**GIVEN INSTRUCTION**: Reproduce each of the following lines verbatim, keeping every character, space, and line break unchanged.

**PROVIDED DATA**:
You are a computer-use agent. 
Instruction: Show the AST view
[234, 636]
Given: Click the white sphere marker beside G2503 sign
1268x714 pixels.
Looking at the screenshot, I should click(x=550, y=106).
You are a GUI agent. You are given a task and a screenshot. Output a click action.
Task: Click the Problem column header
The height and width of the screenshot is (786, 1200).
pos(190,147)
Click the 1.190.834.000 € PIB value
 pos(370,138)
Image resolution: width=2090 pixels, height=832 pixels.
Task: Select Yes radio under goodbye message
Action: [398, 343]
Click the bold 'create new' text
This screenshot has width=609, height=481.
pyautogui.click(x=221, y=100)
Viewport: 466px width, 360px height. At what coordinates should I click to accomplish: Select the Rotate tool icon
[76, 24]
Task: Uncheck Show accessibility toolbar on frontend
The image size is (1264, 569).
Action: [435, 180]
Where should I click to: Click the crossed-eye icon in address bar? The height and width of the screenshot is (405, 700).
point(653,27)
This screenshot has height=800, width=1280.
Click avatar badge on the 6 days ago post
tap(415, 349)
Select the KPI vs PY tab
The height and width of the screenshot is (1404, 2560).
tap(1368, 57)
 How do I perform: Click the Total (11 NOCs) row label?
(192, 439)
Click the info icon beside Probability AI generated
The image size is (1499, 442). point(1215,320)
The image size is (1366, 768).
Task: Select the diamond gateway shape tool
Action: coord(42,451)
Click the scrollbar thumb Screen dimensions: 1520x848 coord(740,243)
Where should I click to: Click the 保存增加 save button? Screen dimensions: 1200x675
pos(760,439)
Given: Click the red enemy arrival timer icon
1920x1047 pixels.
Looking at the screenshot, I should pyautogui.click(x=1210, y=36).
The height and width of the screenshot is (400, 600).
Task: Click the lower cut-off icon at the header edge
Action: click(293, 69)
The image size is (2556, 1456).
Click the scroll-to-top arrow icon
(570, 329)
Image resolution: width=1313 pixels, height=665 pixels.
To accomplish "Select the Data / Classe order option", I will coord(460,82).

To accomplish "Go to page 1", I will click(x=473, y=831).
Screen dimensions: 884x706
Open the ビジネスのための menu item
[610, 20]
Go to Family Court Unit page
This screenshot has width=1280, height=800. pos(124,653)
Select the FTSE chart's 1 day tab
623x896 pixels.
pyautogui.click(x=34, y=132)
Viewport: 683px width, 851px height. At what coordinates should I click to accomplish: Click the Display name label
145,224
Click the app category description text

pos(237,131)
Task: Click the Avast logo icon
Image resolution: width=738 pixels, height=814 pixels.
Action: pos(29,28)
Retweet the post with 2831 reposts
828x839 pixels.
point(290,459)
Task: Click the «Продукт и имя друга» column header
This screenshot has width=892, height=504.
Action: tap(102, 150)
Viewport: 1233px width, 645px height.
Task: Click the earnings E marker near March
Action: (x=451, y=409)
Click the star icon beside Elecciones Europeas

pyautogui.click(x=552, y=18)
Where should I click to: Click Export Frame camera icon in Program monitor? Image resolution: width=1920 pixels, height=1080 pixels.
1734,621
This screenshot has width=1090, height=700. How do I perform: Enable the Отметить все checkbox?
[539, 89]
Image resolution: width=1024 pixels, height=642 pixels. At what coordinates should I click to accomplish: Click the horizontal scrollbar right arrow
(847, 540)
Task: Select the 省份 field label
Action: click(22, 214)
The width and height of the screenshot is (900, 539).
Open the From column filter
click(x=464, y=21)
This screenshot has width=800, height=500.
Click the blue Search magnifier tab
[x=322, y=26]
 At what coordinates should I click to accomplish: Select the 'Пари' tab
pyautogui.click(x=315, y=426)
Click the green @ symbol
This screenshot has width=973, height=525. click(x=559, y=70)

**ANSWER BELOW**:
You are a computer-use agent. 
Instruction: Show the AST view
[234, 636]
Given: Click the white sphere marker beside G2503 sign
1268x714 pixels.
Looking at the screenshot, I should click(x=550, y=106).
You are a GUI agent. You are given a task and a screenshot. Output a click action.
Task: Click the Problem column header
The height and width of the screenshot is (786, 1200).
pos(190,147)
Click the 1.190.834.000 € PIB value
 pos(370,138)
Image resolution: width=2090 pixels, height=832 pixels.
Task: Select Yes radio under goodbye message
Action: [398, 343]
Click the bold 'create new' text
This screenshot has width=609, height=481.
pyautogui.click(x=221, y=100)
Viewport: 466px width, 360px height. At what coordinates should I click to accomplish: Select the Rotate tool icon
[76, 24]
Task: Uncheck Show accessibility toolbar on frontend
The image size is (1264, 569).
Action: [435, 180]
Where should I click to: Click the crossed-eye icon in address bar? The height and width of the screenshot is (405, 700).
point(653,27)
This screenshot has height=800, width=1280.
Click avatar badge on the 6 days ago post
tap(415, 349)
Select the KPI vs PY tab
The height and width of the screenshot is (1404, 2560).
tap(1368, 57)
 How do I perform: Click the Total (11 NOCs) row label?
(192, 439)
Click the info icon beside Probability AI generated
The image size is (1499, 442). point(1215,320)
The image size is (1366, 768).
Task: Select the diamond gateway shape tool
Action: coord(42,451)
Click the scrollbar thumb Screen dimensions: 1520x848 coord(740,243)
Where should I click to: Click the 保存增加 save button? Screen dimensions: 1200x675
pos(760,439)
Given: Click the red enemy arrival timer icon
1920x1047 pixels.
Looking at the screenshot, I should pyautogui.click(x=1210, y=36).
The height and width of the screenshot is (400, 600).
Task: Click the lower cut-off icon at the header edge
Action: click(293, 69)
The image size is (2556, 1456).
Click the scroll-to-top arrow icon
(570, 329)
Image resolution: width=1313 pixels, height=665 pixels.
To accomplish "Select the Data / Classe order option", I will coord(460,82).

To accomplish "Go to page 1", I will click(x=473, y=831).
Screen dimensions: 884x706
Open the ビジネスのための menu item
[610, 20]
Go to Family Court Unit page
This screenshot has width=1280, height=800. pos(124,653)
Select the FTSE chart's 1 day tab
623x896 pixels.
pyautogui.click(x=34, y=132)
Viewport: 683px width, 851px height. At what coordinates should I click to accomplish: Click the Display name label
145,224
Click the app category description text

pos(237,131)
Task: Click the Avast logo icon
Image resolution: width=738 pixels, height=814 pixels.
Action: pos(29,28)
Retweet the post with 2831 reposts
828x839 pixels.
point(290,459)
Task: Click the «Продукт и имя друга» column header
This screenshot has width=892, height=504.
Action: tap(102, 150)
Viewport: 1233px width, 645px height.
Task: Click the earnings E marker near March
Action: (x=451, y=409)
Click the star icon beside Elecciones Europeas

pyautogui.click(x=552, y=18)
Where should I click to: Click Export Frame camera icon in Program monitor? Image resolution: width=1920 pixels, height=1080 pixels.
1734,621
This screenshot has width=1090, height=700. How do I perform: Enable the Отметить все checkbox?
[539, 89]
Image resolution: width=1024 pixels, height=642 pixels. At what coordinates should I click to accomplish: Click the horizontal scrollbar right arrow
(847, 540)
Task: Select the 省份 field label
Action: click(22, 214)
The width and height of the screenshot is (900, 539).
Open the From column filter
click(x=464, y=21)
This screenshot has width=800, height=500.
Click the blue Search magnifier tab
[x=322, y=26]
 At what coordinates should I click to accomplish: Select the 'Пари' tab
pyautogui.click(x=315, y=426)
Click the green @ symbol
This screenshot has width=973, height=525. click(x=559, y=70)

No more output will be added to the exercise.